◆ **Material for this task**
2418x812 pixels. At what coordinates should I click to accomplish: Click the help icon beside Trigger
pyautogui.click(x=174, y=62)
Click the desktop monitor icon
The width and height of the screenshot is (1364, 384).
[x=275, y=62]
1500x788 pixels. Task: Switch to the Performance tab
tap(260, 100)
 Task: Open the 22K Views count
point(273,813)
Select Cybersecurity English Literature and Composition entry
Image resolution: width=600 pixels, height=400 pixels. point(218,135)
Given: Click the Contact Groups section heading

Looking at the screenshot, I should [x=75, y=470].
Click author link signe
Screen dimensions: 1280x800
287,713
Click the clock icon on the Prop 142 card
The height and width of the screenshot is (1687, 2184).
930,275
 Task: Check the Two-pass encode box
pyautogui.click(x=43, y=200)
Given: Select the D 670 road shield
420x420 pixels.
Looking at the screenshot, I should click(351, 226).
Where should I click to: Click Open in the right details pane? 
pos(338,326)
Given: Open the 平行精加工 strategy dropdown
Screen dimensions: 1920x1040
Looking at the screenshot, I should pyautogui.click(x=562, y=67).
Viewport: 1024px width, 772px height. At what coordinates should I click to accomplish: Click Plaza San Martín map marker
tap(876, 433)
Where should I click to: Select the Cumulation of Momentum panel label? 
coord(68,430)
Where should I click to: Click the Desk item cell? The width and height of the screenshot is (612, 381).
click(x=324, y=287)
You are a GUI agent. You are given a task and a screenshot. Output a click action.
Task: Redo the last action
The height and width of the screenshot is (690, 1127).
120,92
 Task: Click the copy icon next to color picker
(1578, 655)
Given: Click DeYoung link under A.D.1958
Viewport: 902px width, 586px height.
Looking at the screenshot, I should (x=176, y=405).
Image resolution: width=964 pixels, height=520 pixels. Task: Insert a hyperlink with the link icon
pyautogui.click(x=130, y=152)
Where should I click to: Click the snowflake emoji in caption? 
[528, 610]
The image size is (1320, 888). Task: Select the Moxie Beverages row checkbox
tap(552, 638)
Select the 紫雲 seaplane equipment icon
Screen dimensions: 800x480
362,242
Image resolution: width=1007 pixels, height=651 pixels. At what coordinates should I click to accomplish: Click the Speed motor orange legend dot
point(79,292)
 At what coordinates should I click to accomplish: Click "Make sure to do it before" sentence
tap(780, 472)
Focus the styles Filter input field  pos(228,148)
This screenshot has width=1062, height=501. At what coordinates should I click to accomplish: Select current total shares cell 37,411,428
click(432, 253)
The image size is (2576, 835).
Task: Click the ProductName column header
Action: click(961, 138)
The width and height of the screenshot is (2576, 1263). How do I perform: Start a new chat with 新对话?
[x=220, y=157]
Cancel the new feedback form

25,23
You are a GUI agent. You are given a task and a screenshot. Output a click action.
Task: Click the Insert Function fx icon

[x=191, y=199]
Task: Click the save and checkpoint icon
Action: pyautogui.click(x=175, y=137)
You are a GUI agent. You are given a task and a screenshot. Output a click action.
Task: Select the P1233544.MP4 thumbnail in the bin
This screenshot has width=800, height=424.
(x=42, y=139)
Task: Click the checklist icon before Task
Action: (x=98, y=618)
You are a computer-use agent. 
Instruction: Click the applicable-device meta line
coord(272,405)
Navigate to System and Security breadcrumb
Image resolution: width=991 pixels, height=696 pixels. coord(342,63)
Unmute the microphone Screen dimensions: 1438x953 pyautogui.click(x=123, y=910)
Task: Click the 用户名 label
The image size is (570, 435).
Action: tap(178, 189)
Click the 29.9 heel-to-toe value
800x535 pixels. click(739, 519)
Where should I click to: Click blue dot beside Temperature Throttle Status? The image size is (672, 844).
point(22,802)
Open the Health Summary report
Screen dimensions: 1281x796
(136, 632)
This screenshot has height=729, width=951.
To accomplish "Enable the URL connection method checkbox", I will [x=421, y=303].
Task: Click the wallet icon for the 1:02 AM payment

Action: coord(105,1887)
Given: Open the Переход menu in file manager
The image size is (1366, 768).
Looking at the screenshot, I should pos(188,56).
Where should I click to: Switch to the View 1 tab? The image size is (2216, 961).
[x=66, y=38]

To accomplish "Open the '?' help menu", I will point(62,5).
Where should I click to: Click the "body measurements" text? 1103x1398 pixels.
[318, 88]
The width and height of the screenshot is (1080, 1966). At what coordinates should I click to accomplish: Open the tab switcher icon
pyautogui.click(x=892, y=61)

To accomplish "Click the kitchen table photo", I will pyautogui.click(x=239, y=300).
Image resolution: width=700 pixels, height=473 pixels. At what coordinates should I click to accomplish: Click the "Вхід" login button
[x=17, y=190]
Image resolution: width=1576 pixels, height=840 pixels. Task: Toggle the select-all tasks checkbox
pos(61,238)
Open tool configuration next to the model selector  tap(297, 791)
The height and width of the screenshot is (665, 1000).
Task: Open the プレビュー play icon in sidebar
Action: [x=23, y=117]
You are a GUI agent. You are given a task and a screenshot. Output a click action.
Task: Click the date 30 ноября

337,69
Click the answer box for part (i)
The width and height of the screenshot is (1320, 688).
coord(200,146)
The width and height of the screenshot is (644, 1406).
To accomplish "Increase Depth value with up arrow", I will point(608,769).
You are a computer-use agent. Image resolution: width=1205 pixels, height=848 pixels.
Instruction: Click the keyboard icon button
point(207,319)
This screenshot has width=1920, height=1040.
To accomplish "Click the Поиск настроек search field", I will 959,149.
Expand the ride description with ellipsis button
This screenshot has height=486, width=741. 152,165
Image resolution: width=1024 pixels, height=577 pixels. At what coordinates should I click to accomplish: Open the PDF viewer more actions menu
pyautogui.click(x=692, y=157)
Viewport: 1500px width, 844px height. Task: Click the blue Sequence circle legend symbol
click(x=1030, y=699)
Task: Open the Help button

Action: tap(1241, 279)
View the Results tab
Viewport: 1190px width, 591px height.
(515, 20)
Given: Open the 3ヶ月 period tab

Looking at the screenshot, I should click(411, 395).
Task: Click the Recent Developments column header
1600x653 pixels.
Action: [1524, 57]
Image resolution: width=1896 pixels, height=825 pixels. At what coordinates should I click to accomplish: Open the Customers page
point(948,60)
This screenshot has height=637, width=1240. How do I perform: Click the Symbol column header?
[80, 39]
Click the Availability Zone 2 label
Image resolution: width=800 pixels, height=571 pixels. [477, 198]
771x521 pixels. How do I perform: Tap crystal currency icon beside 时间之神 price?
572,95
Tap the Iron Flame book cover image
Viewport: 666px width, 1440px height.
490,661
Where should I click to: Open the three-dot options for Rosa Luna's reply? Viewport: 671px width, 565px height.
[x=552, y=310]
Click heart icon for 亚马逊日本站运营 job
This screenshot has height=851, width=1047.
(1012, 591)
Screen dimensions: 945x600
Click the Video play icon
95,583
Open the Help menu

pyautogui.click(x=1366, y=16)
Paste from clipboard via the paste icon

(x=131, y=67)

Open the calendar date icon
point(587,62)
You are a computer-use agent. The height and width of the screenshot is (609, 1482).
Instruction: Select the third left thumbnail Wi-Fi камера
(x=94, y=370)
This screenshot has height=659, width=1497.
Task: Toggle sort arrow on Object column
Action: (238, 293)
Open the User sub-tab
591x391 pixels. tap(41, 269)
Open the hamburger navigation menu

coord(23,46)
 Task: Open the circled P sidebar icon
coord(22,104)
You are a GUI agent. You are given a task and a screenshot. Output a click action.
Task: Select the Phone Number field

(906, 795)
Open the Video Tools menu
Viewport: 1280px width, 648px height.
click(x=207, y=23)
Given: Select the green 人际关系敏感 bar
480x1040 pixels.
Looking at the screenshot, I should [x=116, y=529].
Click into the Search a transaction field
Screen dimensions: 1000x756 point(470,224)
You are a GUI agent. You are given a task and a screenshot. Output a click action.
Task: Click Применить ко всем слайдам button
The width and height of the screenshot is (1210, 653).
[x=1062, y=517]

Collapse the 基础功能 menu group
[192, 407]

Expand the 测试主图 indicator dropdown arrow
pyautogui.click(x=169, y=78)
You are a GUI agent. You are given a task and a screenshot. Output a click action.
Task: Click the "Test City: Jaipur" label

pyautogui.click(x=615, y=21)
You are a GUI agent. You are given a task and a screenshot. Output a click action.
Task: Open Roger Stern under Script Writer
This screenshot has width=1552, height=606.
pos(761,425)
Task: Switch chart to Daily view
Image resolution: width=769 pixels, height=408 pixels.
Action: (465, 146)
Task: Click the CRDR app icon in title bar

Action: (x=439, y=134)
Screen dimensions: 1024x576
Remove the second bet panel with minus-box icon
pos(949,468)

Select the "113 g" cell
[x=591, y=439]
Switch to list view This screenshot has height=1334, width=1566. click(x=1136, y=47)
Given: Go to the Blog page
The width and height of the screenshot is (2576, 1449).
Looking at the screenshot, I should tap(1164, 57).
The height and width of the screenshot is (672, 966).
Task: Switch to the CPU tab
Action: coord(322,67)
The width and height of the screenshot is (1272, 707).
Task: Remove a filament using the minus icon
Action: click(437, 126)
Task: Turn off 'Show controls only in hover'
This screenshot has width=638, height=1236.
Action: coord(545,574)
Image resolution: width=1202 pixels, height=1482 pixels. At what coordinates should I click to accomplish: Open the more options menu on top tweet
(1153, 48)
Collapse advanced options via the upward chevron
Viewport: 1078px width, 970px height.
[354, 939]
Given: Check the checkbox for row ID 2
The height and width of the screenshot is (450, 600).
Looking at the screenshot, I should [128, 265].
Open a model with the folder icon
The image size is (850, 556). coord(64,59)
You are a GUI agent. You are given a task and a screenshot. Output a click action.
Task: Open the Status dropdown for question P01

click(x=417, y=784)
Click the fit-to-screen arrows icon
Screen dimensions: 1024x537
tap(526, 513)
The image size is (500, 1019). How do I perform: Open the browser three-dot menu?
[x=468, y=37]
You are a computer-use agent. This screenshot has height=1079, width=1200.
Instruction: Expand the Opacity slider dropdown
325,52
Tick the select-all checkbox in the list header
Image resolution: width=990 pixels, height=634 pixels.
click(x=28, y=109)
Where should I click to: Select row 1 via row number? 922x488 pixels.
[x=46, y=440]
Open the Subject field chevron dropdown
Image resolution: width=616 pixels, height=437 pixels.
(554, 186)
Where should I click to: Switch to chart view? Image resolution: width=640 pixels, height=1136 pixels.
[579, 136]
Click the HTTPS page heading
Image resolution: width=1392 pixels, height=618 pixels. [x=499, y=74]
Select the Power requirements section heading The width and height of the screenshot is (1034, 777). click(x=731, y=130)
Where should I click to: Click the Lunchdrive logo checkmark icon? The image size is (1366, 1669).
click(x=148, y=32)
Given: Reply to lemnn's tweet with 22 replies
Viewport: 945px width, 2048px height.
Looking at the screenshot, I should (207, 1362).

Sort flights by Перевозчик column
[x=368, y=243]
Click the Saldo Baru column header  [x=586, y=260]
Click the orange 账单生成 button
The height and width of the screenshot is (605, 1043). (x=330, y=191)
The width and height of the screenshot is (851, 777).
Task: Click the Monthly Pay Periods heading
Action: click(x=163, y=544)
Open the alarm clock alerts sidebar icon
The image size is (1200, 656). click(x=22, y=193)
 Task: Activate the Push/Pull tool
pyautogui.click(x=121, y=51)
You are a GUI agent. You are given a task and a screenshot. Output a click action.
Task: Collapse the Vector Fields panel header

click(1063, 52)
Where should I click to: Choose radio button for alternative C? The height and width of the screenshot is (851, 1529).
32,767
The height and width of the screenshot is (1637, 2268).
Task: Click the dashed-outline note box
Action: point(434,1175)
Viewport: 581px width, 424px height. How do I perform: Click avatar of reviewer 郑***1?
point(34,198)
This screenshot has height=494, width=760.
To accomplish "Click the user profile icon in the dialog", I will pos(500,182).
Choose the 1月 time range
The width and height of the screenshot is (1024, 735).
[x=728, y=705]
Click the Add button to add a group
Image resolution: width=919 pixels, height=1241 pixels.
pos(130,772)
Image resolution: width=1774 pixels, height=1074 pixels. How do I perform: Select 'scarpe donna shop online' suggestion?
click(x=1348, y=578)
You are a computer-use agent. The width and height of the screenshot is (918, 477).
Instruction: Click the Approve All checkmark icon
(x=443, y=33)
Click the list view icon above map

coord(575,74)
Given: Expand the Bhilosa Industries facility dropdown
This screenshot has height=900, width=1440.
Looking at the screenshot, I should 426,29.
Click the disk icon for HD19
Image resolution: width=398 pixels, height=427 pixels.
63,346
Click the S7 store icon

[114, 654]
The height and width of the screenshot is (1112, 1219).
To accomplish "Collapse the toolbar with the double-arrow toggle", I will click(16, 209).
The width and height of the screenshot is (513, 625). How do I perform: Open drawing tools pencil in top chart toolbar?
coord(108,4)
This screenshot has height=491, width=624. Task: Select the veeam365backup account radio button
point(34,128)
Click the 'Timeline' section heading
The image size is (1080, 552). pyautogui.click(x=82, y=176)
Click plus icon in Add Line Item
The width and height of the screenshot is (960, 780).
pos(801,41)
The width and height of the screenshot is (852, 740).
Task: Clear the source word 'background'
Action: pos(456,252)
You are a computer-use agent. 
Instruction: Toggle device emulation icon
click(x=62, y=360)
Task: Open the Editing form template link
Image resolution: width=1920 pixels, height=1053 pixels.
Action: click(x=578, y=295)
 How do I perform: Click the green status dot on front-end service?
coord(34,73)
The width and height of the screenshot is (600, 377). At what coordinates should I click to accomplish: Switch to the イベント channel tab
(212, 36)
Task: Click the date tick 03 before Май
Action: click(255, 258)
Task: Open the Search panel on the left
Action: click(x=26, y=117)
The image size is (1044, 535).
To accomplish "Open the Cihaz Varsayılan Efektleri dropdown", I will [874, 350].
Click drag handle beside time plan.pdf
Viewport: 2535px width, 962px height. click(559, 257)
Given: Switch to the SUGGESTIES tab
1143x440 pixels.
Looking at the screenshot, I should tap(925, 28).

◆ **Your task**
In the data above, which lines lie between the line with "Task: Click the CRDR app icon in title bar" and the line with "Given: Go to the Blog page", inclusive? Print those lines exactly and nothing else.

◆ **Written response**
Task: Click the CRDR app icon in title bar

Action: (x=439, y=134)
Screen dimensions: 1024x576
Remove the second bet panel with minus-box icon
pos(949,468)

Select the "113 g" cell
[x=591, y=439]
Switch to list view This screenshot has height=1334, width=1566. click(x=1136, y=47)
Given: Go to the Blog page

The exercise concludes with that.